### 作業内容
以下に示す生酛造りに関する文章を、最後の一文の後から書き進めてください。

### 課題文
···

日本酒のラベルに、「生酛(きもと)」と書かれているのを見たことはありますか?日本酒好きの方ならば、一度は目にしたことがあるかもしれません。ですが、「生酛(きもと)とは何なのか?」が分かる方は、あまり多くないのではないでしょうか。

 

今回は、「生酛造り(きもとづくり)」とはどのような製法なのか、生酛造りの日本酒の魅力、さらに製法が近しい「山廃仕込み」との違いについてお伝えします。

生酛造り(きもとづくり)とは

酒母を手作業で造る製法珍しい漢字ですのであまりなじみがないかもしれませんが、「生酛」は「きもと」と読みます。

「山卸し(酛摺り)」を行う製法が「生酛造り」

生酛造りとは、「酒母を仕込んだ後、山卸し(酛摺り)を行う製法」のことです。

 

日本酒を造る過程に「酒母造り」があります。酒母とは、蒸した米と水に麹、酵母、乳酸菌を加えたもので、酵母を培養することによって日本酒の発酵の元になるものです。この酒母が、日本酒の原型である「醪(もろみ)」のベースになります。

 

酒母は糖をアルコールに変える酵母の集合体のようなものですが、酵母とともに重要なのが乳酸菌の存在です。乳酸菌から生まれる乳酸には、日本酒にとって必要のない雑菌を死滅させる役割があります。乳酸が入っていない酒母はさまざまな雑菌によって侵食され、やがて腐ってしまいます。酒母において、いわば酵母と乳酸は二人三脚の存在といえるわけです。

山卸し(酛摺り)とは、乳酸菌を添加せず一から乳酸を育てる昔ながらの製法のことです。

乳酸菌を添加せず一から育てる

今でこそ乳酸は人工的に造られたものがありますが、精製された乳酸がない時代は乳酸も手造りでした。空気中や蔵の壁、天井など自然に自生する乳酸菌を繁殖させて酒造りに使っていました。

米や米麹をすり潰し、溶かしてドロドロの液体にして乳酸菌が発生しやすい環境を作り、空気中の乳酸菌を取り入れ、増やしていきます。

 

現在では、乳酸菌を添加して酒母を造る「速醸酛(そくじょうもと)」が主流になっており、天然の乳酸を使った酒母を「生酛(きもと)」と呼びます。

 

速醸酛(そくじょうもと)と生酛(きもと)の違い

乳酸菌を一から培養するのには時間がかかります。

速醸酛(そくじょうもと)の場合は約2週間で酒母が出来上がるのに対して、生酛(きもと)は約1カ月。

···

### 参照資料
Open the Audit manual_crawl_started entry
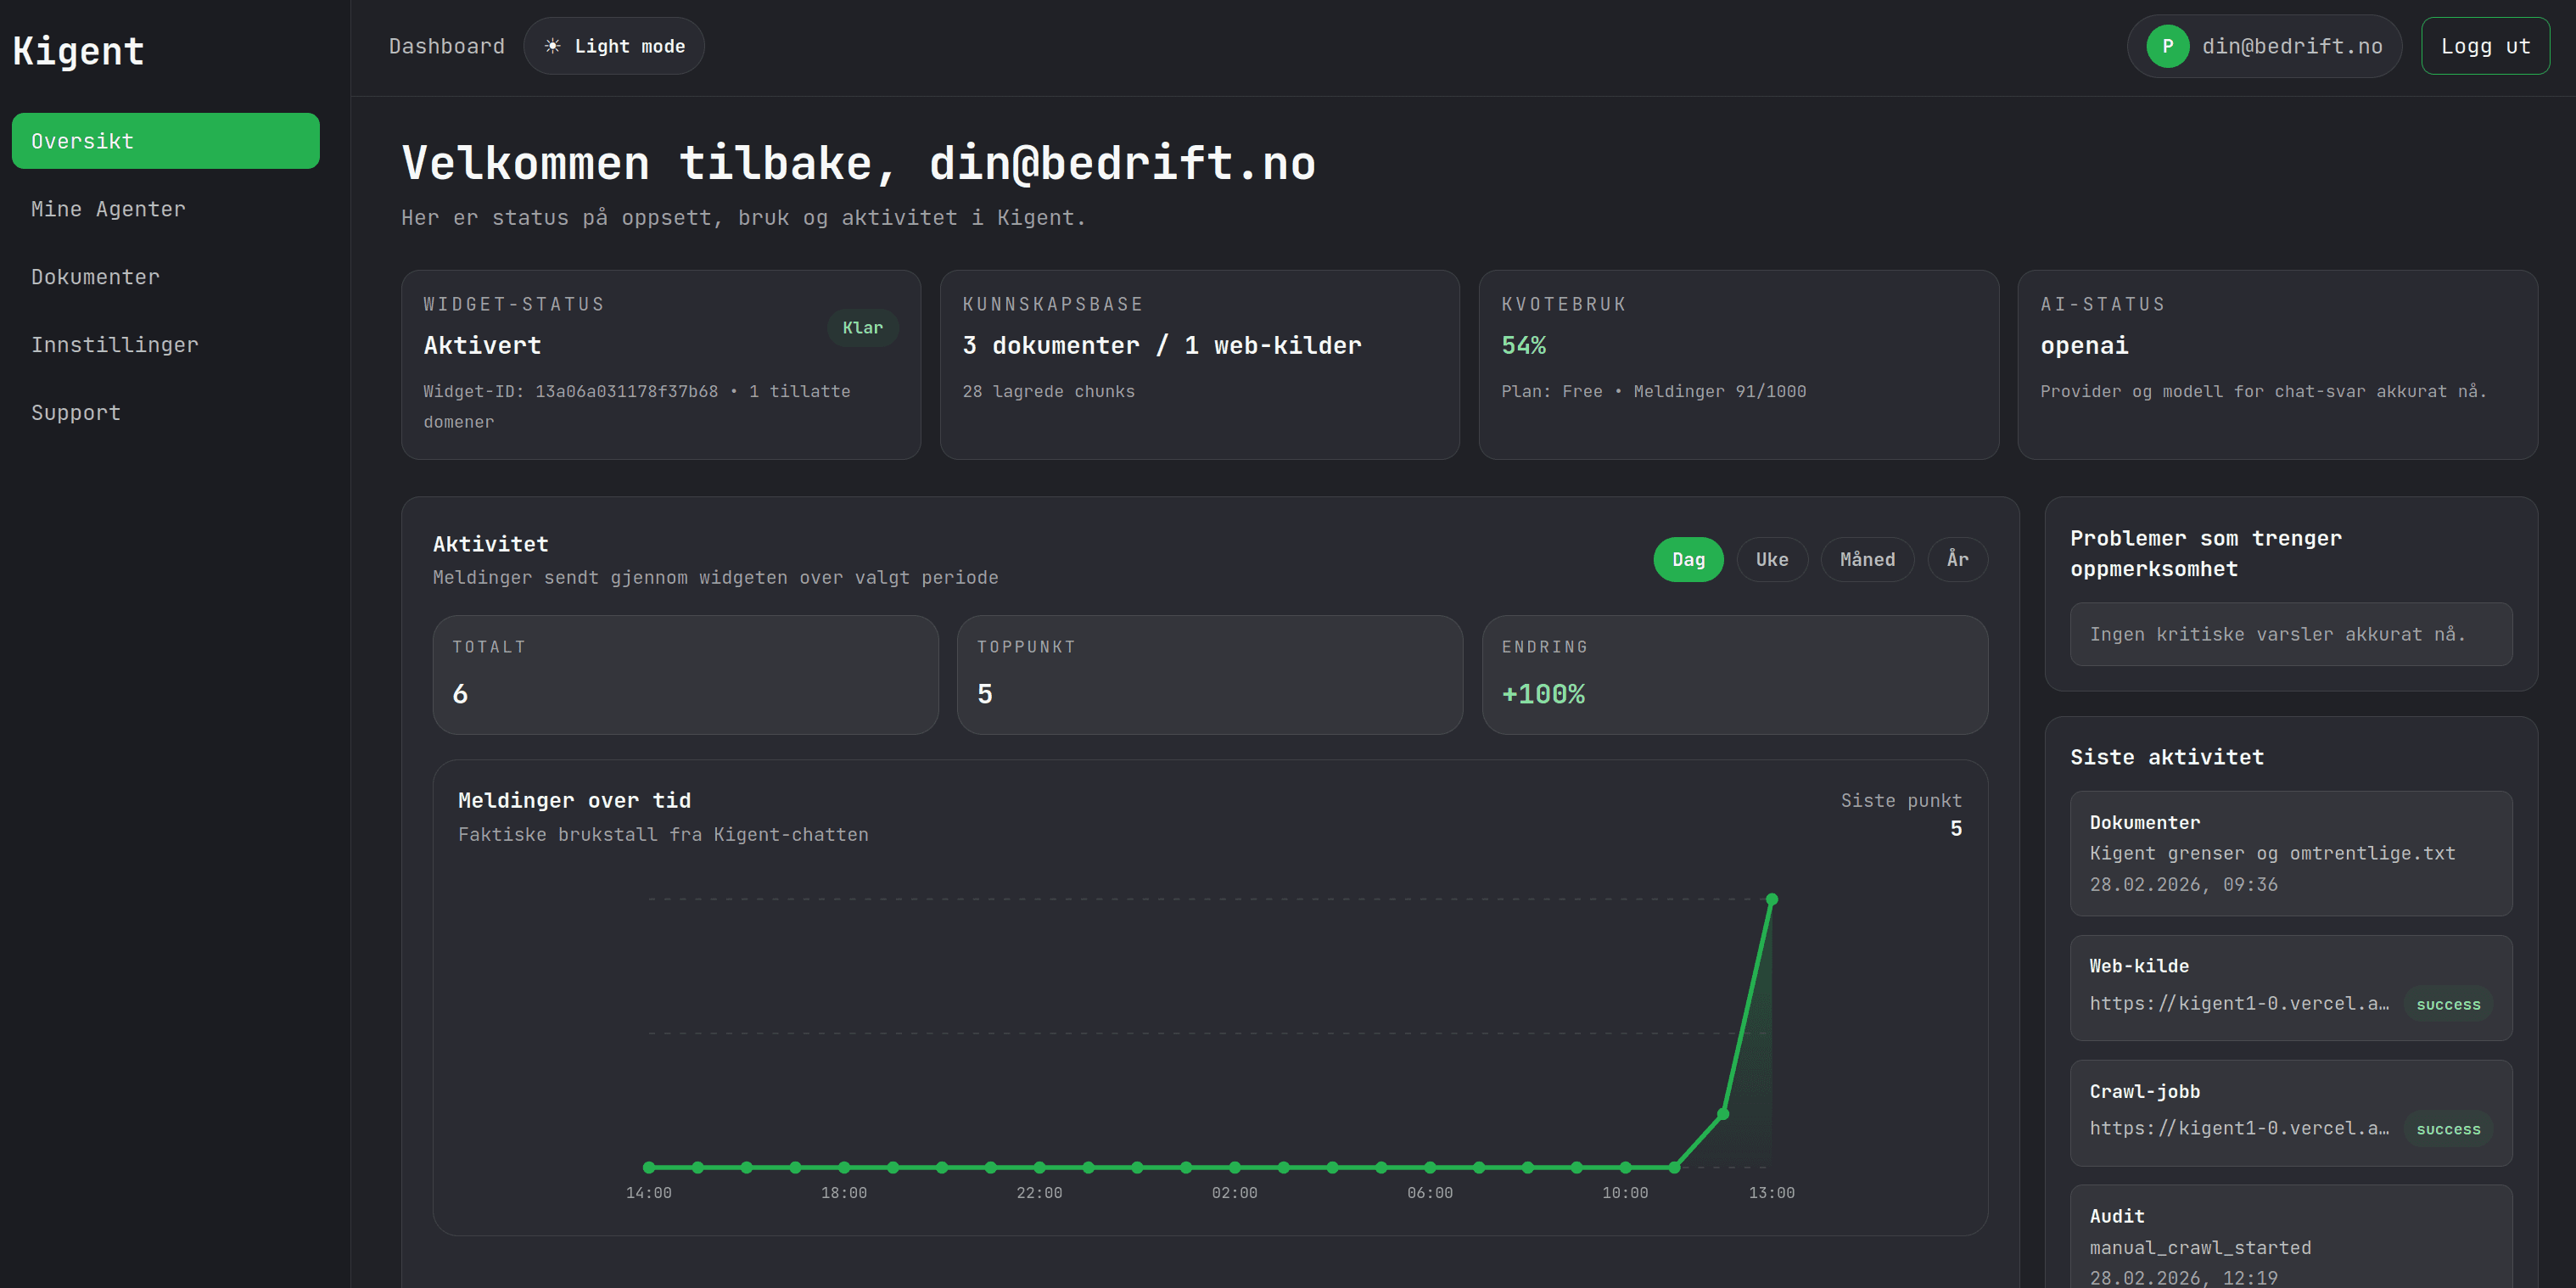Image resolution: width=2576 pixels, height=1288 pixels. tap(2290, 1245)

···

### 回答
生酛(きもと)は時間も手間もかかる、昔ながらの酒造り製法というわけです。

 

対して速醸酛(そくじょうもと)は、技術の進歩によって明治時代に発明された画期的な技術です。酒母を仕込む際、最初に乳酸菌を添加することで酸性の環境を作り出すため、雑菌の侵入を防ぐことができます。品質が安定し、酒母の成育期間が短く済むためコストが抑えられます。

また、淡麗ですっきりとした味わいを作り出すという効果もあります。

 

山廃仕込みとは

酒母造りの製法のひとつである山廃は「やまはい」と読み、「山卸廃止酛(やまおろしはいしもと)」が正式名称です。

 

山廃仕込みは生酛造りの派生の製法

生酛造りと似た製造方法に、「山廃仕込み」があります。日本酒のラベルにもよく「山廃」や「山廃仕込み」という言葉が使われていて、その字面を見たことがある方もいるのではないでしょうか。

 

実は山廃仕込みは、「生酛系酒母」から造られた生酛造りの派生であり、生酛造りと兄弟のような製法なのです。

 

生酛造り・山廃仕込みの日本酒は、現在は稀有な存在

山廃仕込みは生酛造りから派生された製法であることから「生酛系」と呼ばれていますが、時間と手間をかけてすべて手作業で造るためかなりの労働力を必要とします。

現在造られている日本酒のほとんどは、速醸酛という人工の乳酸を添加して酒母を育成する製法を採用しています。

 

速醸酛、山廃、生酛の割合は90:9:1と言われているほど、生酛造り・山廃仕込みの日本酒は稀有な存在とされているのです。

 

生酛造りと山廃仕込みの違い

生酛造りと山廃仕込みの違い

生酛造りと山廃仕込みは、酒母の中でどのように乳酸を育成するかというところに違いがあり、生酛造りでは山卸しという作業を行いますが、山廃仕込みでは山卸しを行いません。

「山卸し」の作業を廃止した造り方が「山廃」

先程お伝えしたように、生酛(きもと)は米や米麹、水を桶の中に入れて、液体状になるまですり潰し、乳酸菌の繁殖を待ちます。この米や米麹をすり潰すことを「山卸し」と呼び、深みのあるコクと生命力のある酵母が特徴の生酛仕込みには欠かせない工程です。

山廃仕込みは、山卸しをせずに乳酸菌を培養して、日本酒を造る製法を指します。生酛から【山】卸しを【廃】止した製法なので、「山廃」というわけです。

 

山卸しの工程で重要なことは米を溶かすことですが、技術革新や研究の成果により、明治時代末期には山卸しをしなくても麹から溶け出した酵素の力で米が溶けることが分かりました。

 

山卸しは冷気を利用する必要があるため、冬の寒い時期に深夜から早朝にかけて1日に何度も酒米をかき回し、すり潰さなければならない重労働です。加えて、熟練の技術が必要なため、誰でもできるというものではありません。山卸しをしなくても酵素が米を溶かすことが分かり、「山廃仕込み」も製法のひとつとして取り入れられるようになりました。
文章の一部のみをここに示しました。